Fear is real… but it’s not your master

If I had to boil down the near-death of our marriage to one thing, I would say it was FEAR.

Fear of a fight.  Fear of feeling unheard.  Fear of realizing our problem was bigger than I imagined.  Fear the problem was too big for us to fix.  Fear I wasn’t who I wanted to be.  Fear he’d never change.

All those fears were valid – little red flags trying to get my attention and spur me into action.  Yet tragically, because I didn’t grab those fears by the horns and wrestle them down, they bypassed me altogether and invited my worst fear to come out to play instead – the destruction of my marriage and family.

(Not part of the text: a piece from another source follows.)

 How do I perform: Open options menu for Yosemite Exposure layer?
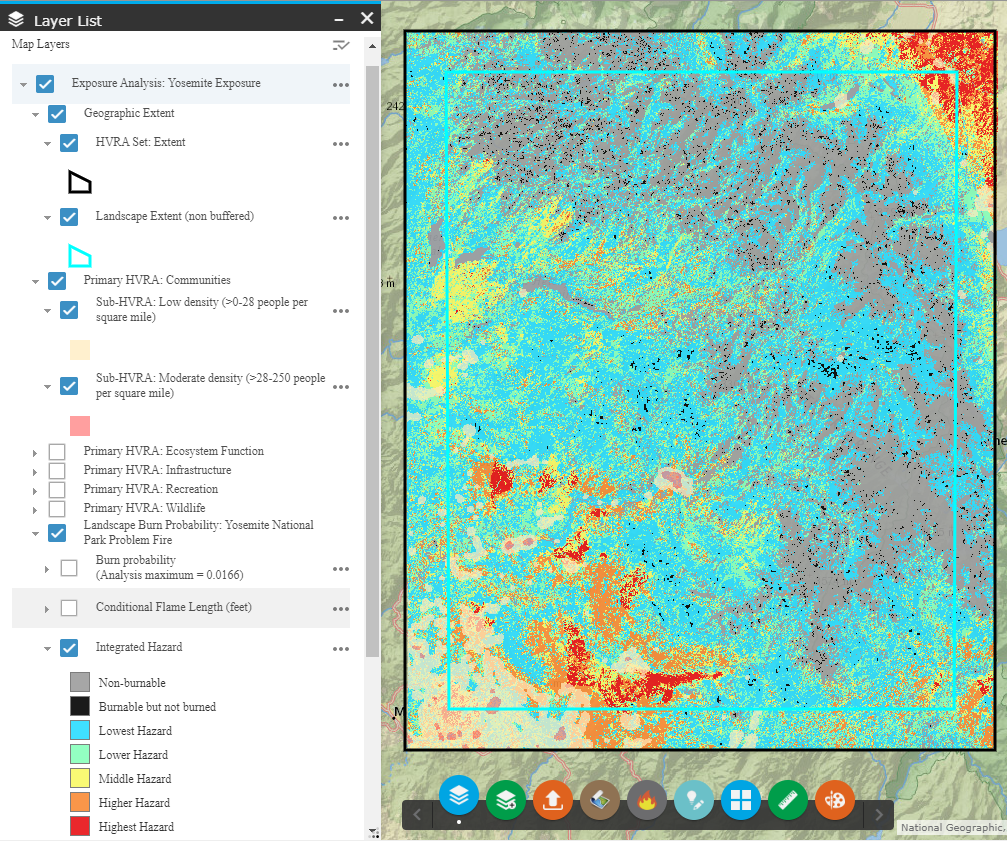click(340, 85)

In the initial aftermath, I sobbed over and over that I DID speak up, I DID voice concerns, I DID put the issues on the table.  (I did.  Not well enough, but I did.  If you feel misunderstood, it is your job to say it again or say it different or say it louder or throw something to get their attention.  You can be mad about this truth or you can actually try it.  For help with this, click here.)

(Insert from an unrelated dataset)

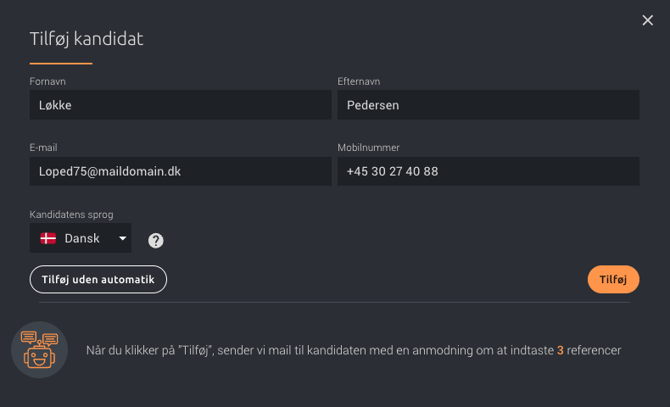Click the Efternavn label
Screen dimensions: 670x407
click(359, 81)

But here’s my half-hearted and chicken plan to fix my marriage failed: at the first hints of discord and discomfort between us, I retreated.  I let fear back me into a corner and devour my confidence and trust down to the bones.  So in this way the problems in our marriage grew, and with them, my resentment and anger too.

The ugly truth

Want to know what happens to people whose fear and anger are high, and trust and confidence are low?

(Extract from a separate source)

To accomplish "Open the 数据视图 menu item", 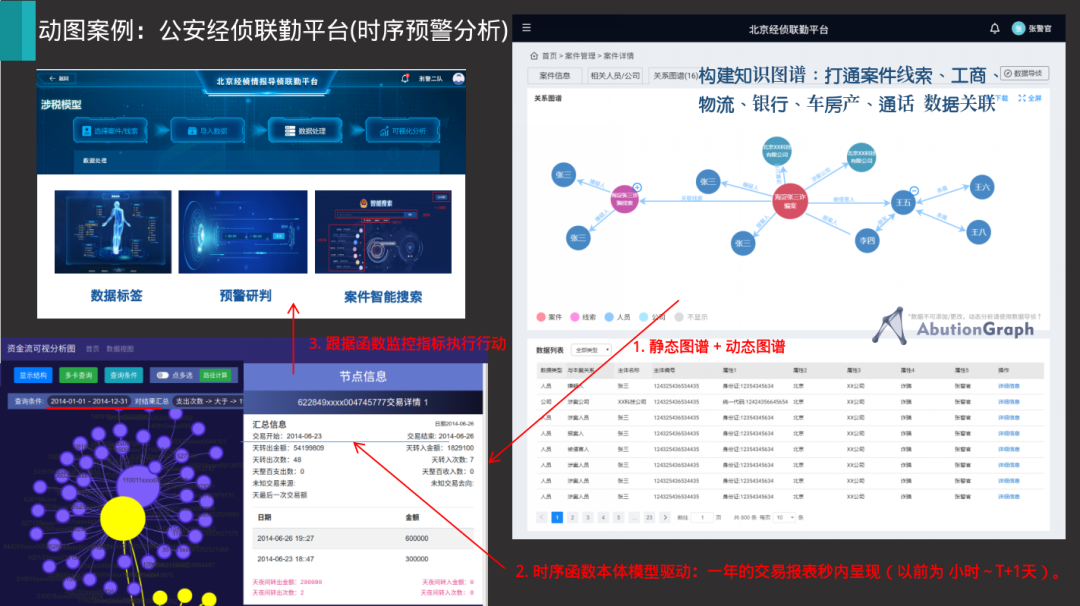I will 120,347.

They self destruct.  Their lives fall completely apart, starting with their most important relationships.  I nearly ran a thriving business into the ground and almost ripped my family in half.  And it wasn’t just my fault.  It takes two to destroy a marriage.  Imagine two people simultaneously self-destructing – that was our home three years ago.

It’s all good – we both got our $%&# together and rebuilt it all from the smoking ashes up.  I love the way all our broken pieces fused back together, stronger than before.

The upside to failure (i.e. telling fear to shove it)

Here’s the marvelous thing about failure – when you stare it in the face and defiantly flip fear the bird, that thing you failed at never seems quite so scary again.

I’m not afraid of confrontation anymore.  I don’t like it, but I’m not afraid of it.  I’m not afraid to speak up.  I’m not afraid of a fight.  I’m not afraid of messing up, owning the mistake, or being honest about anything.  I’m not afraid of hard questions.  I’m not afraid of failing in business, or as a person.  I’m not afraid of being backed into a corner.  And I’m not afraid that I’ll bail on myself or my husband or the life we’ve cultivated together.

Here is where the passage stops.